I am a 16 year old male. I have been running track for my schools the past 3 years, every track season the pain comes back but goes away after 2-3 months when the track season is over, that is unless I continue activities or exercising.
I am now a sophomore in High School, my pain developed my first year running track in the 7th grade. In the first month of practice when we actually start running is when the pain will begin and it only gets worse from there.
I have been to my family doctor for this, at first they diagnosed me with shin splints and recommended me to a specialist. After having a Bone Scan they found out I had severe stress fractures. So I did what they told me and stopped running for 4-6 weeks then began PT. That was the last of the pain I felt until 8th grade track season. In the beginning the pain started to come back, but then instead of getting worse it went away(it was a miracle i don't remember doing anything different). But after 8th grade track season was over i stopped exercising and the pain came back in 9th grade and I have it now.
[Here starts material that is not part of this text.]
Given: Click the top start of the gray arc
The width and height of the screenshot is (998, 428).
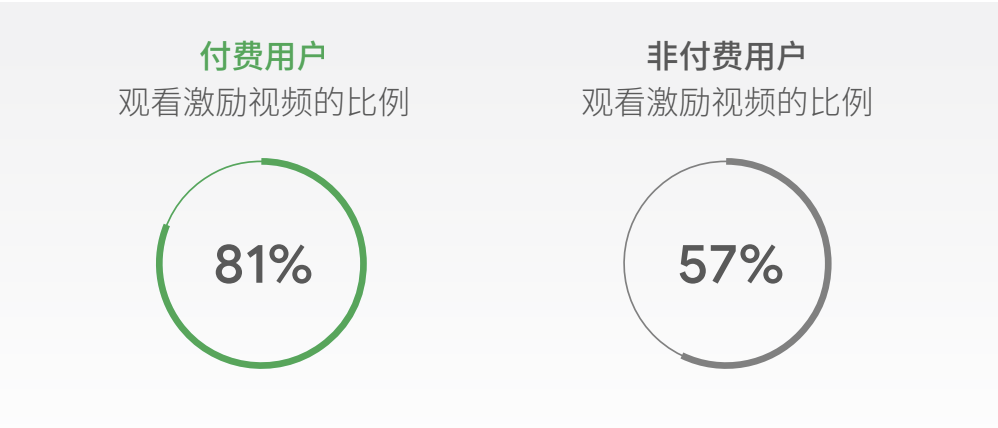Looking at the screenshot, I should (729, 161).
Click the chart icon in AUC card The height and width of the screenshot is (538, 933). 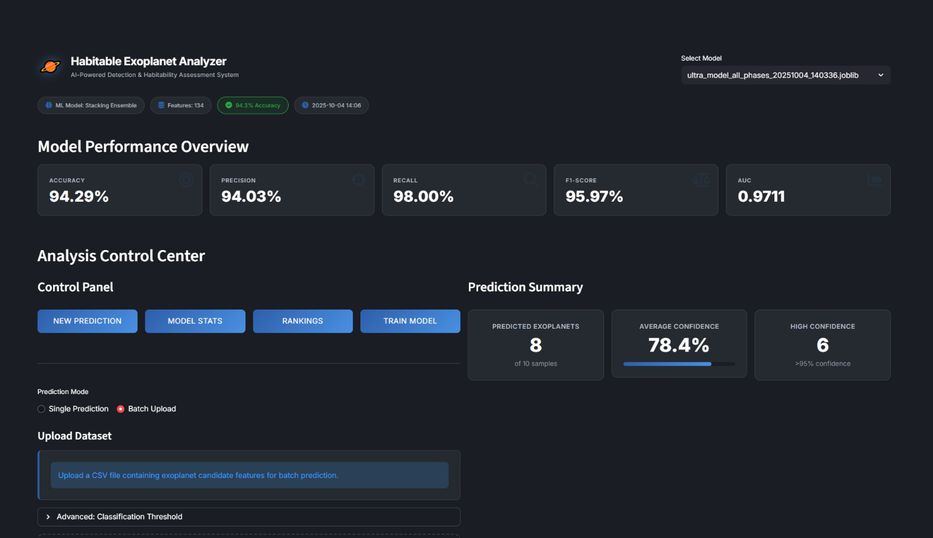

I am currently in my 10th grade track season. I no longer believe it is shin splints. The pain is in the front of the lower leg, but it is also in the back, deep in the calf, even on the sides of my lower leg. The pain is pretty much everywhere between the area under my knee and above my ankle. It is extremely sever aching, throbbing pain.
The pain no longer resides with rest, without taking IB profen(pain med.) I would feel the pain even in my dreams or you could say nightmares. Any sudden impact of my foot hitting the ground can cause the pain.
It is very important for me to find the solution seeing as my track season is only half way done, it prevents me from practicing hard and getting better, and also I am so young I am worried about permanent damage that could be caused. ALL suggestions, theories are very appreciated.
Go for present day scans to rule out any stress fractures or minor breaks!
Eat proper healthy protein diet with carbohydrates and minerals and vitamins. Proper diet is very important for you (taking your past history into consideration). Plan a diet chart with the help of a dietician and take any supplements of calcium or other minerals if required.